- Theatrical release poster
- Directed by: Harry Kerwin Wayne Crawford – (underwater scenes)
- Written by: Harry Kerwin – (story and screenplay) Wayne Crawford – (story and screenplay)
- Produced by: Wayne Crawford Harry Kerwin
- Starring: Wayne Crawford Jason Evers Roberta Leighton Cliff Emmich William Kerwin Bert Freed
- Cinematography: Edmund Gibson (as H. Edmund Gibson)
- Edited by: Jane McCulley
- Music by: Klaus Schulze
- Distributed by: Republic Pictures (II)
- Release date: September 16, 1977;
- Running time: 98 minutes
- Country: United States
- Language: English

= Barracuda (1977 film) =

Barracuda is a 1977 American horror/thriller film about a small Florida coastal town that is menaced by chemically induced and highly aggressive barracuda fish.
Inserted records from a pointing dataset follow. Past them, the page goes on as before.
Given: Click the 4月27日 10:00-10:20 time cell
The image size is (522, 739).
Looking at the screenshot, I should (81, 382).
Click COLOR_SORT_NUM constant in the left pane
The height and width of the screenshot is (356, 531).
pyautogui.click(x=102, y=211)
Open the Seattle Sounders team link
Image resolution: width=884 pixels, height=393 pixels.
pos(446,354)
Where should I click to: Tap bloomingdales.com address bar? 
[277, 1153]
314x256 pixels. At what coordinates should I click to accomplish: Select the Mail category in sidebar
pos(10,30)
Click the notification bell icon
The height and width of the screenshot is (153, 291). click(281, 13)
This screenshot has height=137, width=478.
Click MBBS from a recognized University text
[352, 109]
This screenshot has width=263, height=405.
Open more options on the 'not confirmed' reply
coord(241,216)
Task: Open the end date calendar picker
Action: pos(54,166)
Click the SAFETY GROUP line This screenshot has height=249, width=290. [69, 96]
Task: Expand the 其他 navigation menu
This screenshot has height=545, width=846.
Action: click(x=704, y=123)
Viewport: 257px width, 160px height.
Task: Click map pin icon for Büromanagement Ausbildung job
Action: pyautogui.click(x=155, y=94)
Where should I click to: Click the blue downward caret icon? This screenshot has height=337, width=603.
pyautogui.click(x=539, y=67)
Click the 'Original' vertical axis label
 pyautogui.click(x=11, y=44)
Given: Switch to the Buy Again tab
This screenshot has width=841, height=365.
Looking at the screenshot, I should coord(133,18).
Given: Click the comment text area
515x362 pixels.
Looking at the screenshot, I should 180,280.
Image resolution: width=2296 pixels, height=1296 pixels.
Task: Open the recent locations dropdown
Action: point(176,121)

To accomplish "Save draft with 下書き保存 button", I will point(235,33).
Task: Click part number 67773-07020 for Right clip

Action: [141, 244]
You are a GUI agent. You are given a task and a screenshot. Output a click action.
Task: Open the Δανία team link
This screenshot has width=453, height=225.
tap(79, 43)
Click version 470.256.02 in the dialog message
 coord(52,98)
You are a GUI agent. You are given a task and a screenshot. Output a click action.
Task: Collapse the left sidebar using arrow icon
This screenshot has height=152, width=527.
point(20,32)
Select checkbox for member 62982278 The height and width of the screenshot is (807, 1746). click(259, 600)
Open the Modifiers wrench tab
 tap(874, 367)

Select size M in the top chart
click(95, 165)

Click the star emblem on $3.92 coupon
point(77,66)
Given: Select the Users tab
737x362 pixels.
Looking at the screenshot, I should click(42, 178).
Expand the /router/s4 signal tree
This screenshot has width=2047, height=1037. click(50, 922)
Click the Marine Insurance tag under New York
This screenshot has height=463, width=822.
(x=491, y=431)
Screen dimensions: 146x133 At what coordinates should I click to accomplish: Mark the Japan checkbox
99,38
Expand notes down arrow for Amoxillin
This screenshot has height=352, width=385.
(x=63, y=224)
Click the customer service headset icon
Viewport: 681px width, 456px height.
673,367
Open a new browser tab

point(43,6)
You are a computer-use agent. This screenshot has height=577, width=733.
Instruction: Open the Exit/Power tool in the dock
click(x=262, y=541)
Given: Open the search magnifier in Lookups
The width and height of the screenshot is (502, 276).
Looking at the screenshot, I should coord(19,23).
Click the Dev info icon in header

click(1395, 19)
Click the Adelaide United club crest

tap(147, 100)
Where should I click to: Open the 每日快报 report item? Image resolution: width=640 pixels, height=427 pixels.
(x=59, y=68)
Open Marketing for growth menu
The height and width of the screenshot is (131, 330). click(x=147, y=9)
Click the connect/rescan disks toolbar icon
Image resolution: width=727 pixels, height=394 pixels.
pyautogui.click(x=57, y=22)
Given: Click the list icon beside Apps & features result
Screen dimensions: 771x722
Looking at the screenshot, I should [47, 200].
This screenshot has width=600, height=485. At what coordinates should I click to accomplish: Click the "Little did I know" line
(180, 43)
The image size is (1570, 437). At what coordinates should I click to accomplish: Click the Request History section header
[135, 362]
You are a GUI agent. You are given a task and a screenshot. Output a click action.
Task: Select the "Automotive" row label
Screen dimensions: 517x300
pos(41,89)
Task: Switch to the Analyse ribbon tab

The cast included Wayne Crawford, Jason Evers, Roberta Leighton, Cliff Emmich, William Kerwin and Bert Freed. It was directed by Harry Kerwin, with the underwater sequences handled by Wayne Crawford.

==Plot==
A top secret government experiment leads to fatal barracuda attacks on the beaches of a small coastal town formerly renowned for its lobster. A marine biologist (Wayne Crawford) and sheriff (William Kerwin) uncover a plot involving a mentally unstable former war-medic (Evers) pioneering research into hypoglycemia and its effects on human behavior.

== Cast ==
- Wayne Crawford – Mike Canfield (credited as Wayne David Crawford)
- Jason Evers – Dr. Elliot Snow
- Roberta Leighton – Liza Williams
- Cliff Emmich – Deputy Lester
- William Kerwin – Sheriff Ben Williams
- Bert Freed – Papa Jack
- Harry Kerwin – Government Agent #1
- Rick Rhodes – Government Agent #2
- Matt King – Agent Leaving
- Barbara Keegan – Maggie Snow (credited as Bobbie Ellyne Kosstrin)
- Edmund Lupinski – Boy on Beach (credited as Ed Lupinski)
- Kim Nichols – Girl on Beach
- Frank Logan – Sam
- Daniel L. Fitzgerald – Cook
- Will Knickerbocker – Bill (credited as Willis Knickerbocker)
- Ruth Miller – Edna
- Scott Avery – Toby
- Bob J. Shields – Floyd

==Release==

===Home media===
Barracuda was released on VHS by UAV Corporation on December 7, 1989. The film was released on DVD by Dark Sky Films on September 30, 2008.

==Reception==

Cavett Binion from Allmovie gave the film a negative review, called it "[a] muddled attempt at ecological horror". Andrew Smith from Popcorn Pictures awarded the film a score of 2/10, calling it "a cheap cash-in", and criticized the film's plot, phony special effects, and lack of focus on the film's title monsters.